In the fall of 1978, a conflict occurred between the two brothers, with Thaddeus refusing to participate in further joint criminal activities. As a result, Gary, having financial difficulties for the upcoming Christmas Day, robbed and killed 56-year-old Joseph Annick on December 4, 1978. On December 8, while trying to use Annick's stolen credit card to make a purchase, Gary Lewingdon was arrested by the store security service and was taken to the police station. During the interrogation, he began to cooperate with the investigation and confessed to the crimes, on the basis of which Thaddeus was arrested on December 11, 1978. Three days later, both brothers were charged with murder.

== Trial ==
The Lewingdon brothers were charged with 10 counts of murder and aggravated theft. In January 1979, they abandoned their testimonies and insisted on their innocence. During the search of the accused's apartments, the murder weapons were found, as well as a number of objects that were later identified by the victims' relatives. This evidence, coupled with the findings from the ballistic and fingerprint examinations, indicated the brothers' involvement in the crimes. In February, Thaddeus confessed to killing Vermillion, Dodrill, Jones and committing a number of thefts, after which he was sentenced to life imprisonment.

In the spring, Thaddeus was brought before a court in Franklin County on charges of complicity in another 6 murders. In April, he was found guilty and received another 6 sentences of life imprisonment as punishment. In mid-1979, Gary Lewingdon was found guilty of killing 8 people and committing a number of thefts.
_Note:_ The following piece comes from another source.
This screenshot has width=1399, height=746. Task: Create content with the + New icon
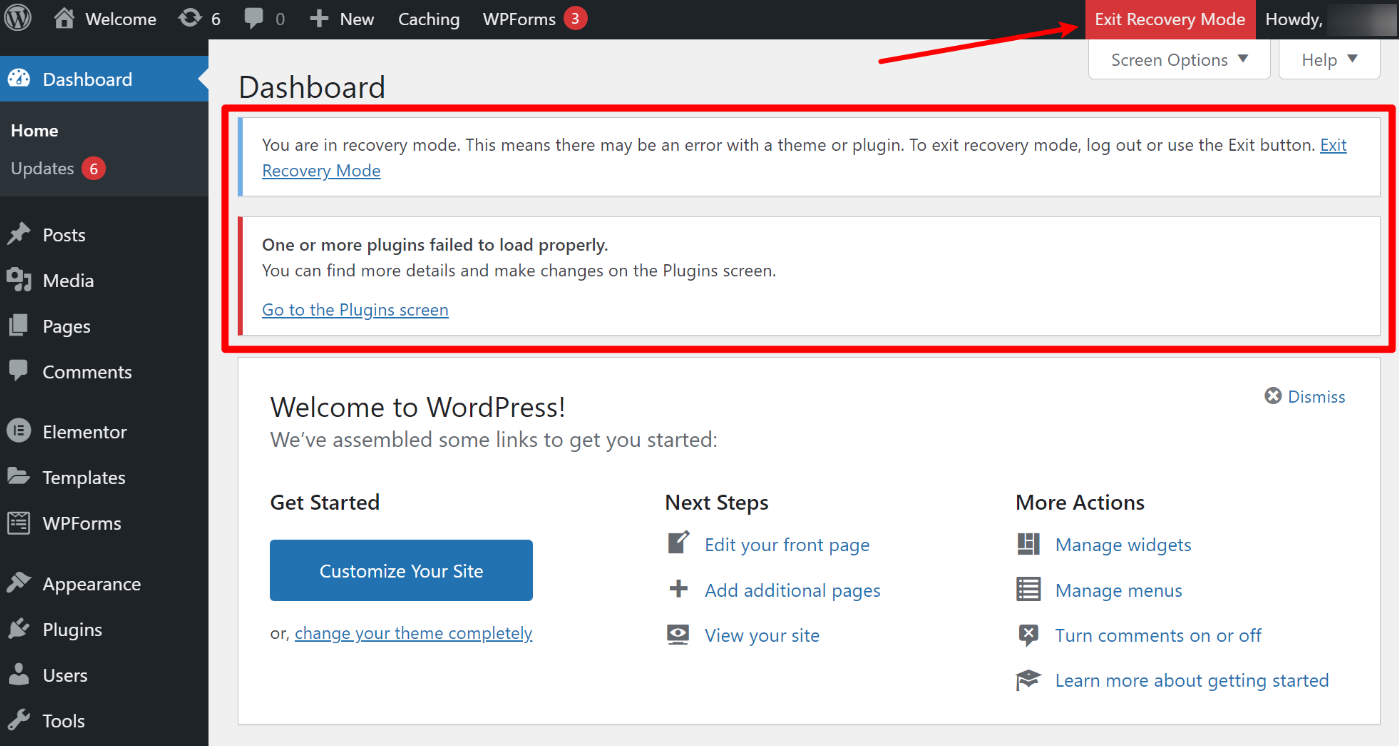tap(320, 18)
He also received life imprisonment.

== Aftermath ==
After being imprisoned, Gary Lewingdon began to demonstrate deviant behavior and signs of suicidal ideation, as a result of which he was transferred to Lima State Hospital, where he was caught trying to escape in March 1982. In the early 2000s, Gary was diagnosed with a group of cardiovascular diseases, and their complications eventually took his life on October 24, 2004. His brother Thaddeus died on April 16, 1989, from lung cancer.